Data from the BRIGHT trial recently published in the Journal of the American Medical Association demonstrated that bivalirudin was superior to both heparin monotherapy and heparin plus tirofiban for patients with acute myocardial infarction (AMI) undergoing percutaneous coronary intervention (PCI). Findings were first reported at last year's Transcatheter Cardiovascular Therapeutics (TCT), the annual scientific symposium of the Cardiovascular Research Foundation (CRF).

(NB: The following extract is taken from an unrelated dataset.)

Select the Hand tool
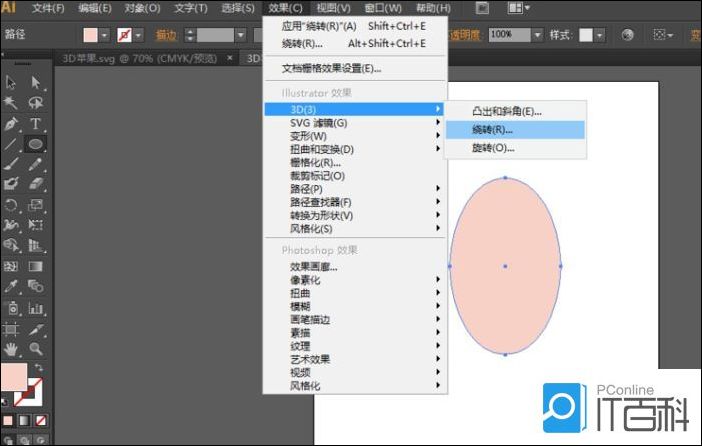702x446 pixels. tap(11, 349)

There has been recent controversy surrounding the optimal anticoagulant strategy for patients with AMI. Previous multicenter trials, such as HORIZONS-AMI and EUROMAX, have demonstrated superiority of bivalirudin to heparin plus glycoprotein IIb/IIIa inhibitors (GPI), but a recent single center trial, HEAT-PPCI, demonstrated the superiority of heparin monotherapy over bivalirudin alone, with concern for an increased rate of stent thrombosis observed in bivalirudin-treated patients. Due to these disparate results, the safety and efficacy of bivalirudin in patients with AMI undergoing PCI in contemporary practice is still controversial.
BRIGHT, a multicenter, open label trial was conducted with a 1:1:1 randomization that compared bivalirudin alone to heparin alone and heparin plus tirofiban in patients with AMI undergoing PCI. The trial randomized 2,194 patients with AMI eligible for emergency PCI from 82 Chinese sites to receive either bivalirudin with a post-PCI infusion (n=735), heparin alone (n=729), or heparin plus tirofiban with a post-PCI infusion (n=730).
The primary endpoint was 30-day net adverse clinical events (NACE), a composite of major adverse cardiac and cerebral events (MACCE; all-cause death, reinfarction, ischemia-driven target vessel revascularization, or stroke) or any bleeding as defined by the Bleeding Academic Research Consortium (BARC) definition. The secondary endpoints were NACE at one year, as well as MACCE and bleeding at 30 days and one year.
After 30 days, NACE occurred in 65 (8.8%) bivalirudin-treated patients compared to 96 (13.2%) heparin-treated patients (relative risk [RR]: 0.67, 95%CI: 0.50-0.90; difference: -4.3%, 95%CI: -7.5% -- -1.1%; P=0.008); and 124 (17.0%) heparin plus tirofiban-treated patients (RR for bivalirudin vs. heparin plus tirofiban: 0.52, 95%CI: 0.39-0.69; difference: -8.1%, 95%CI: -11.6% -- -4.7%; P<0.001). Bleeding at 30 days was reduced by bivalirudin compared to heparin and heparin plus tirofiban (4.1% vs. 7.5% vs. 12.3% respectively, P<0.001).
There were no statistically significant differences between treatments in the 30-day rates of MACCE (5.0% vs. 5.8% vs. 4.9% respectively, P=0.74) and stent thrombosis (0.6% vs. 0.9% vs. 0.7% respectively, P=0.77), nor in acute (<24 hour) stent thrombosis (0.3% in each group).
At one year, bivalirudin resulted in sustained reductions in NACE compared to heparin (12.8% vs. 16.5%, RR: 0.78, 95%CI: 0.61-0.99; difference: -3.7%, 95%CI: -7.3% -- -0.1%; p=0.048) and compared to heparin plus tirofiban (12.8% vs. 20.5%, RR: 0.62, 95%CI: 0.49-0.79; difference: -7.8%, 95%CI: -11.6% -- -4.0%; p<0.001), due to lower rates of bleeding. Rates of MACCE and stent thrombosis at one year were not significantly different between the treatment groups.
"By reducing bleeding with comparable rates of MACCE and stent thrombosis, bivalirudin significantly improved overall 30-day and one year outcomes, compared with both heparin alone and heparin plus tirofiban in patients with AMI undergoing primary PCI," said Gregg W. Stone, MD, the study's senior author. Dr. Stone is Co-Director of CRF's Medical Research and Education Division. He is also Professor of Medicine at Columbia University College of Physicians and Surgeons and Director of Cardiovascular Research and Education at the Center for Interventional Vascular Therapy at New York-Presbyterian Hospital/Columbia University Medical Center.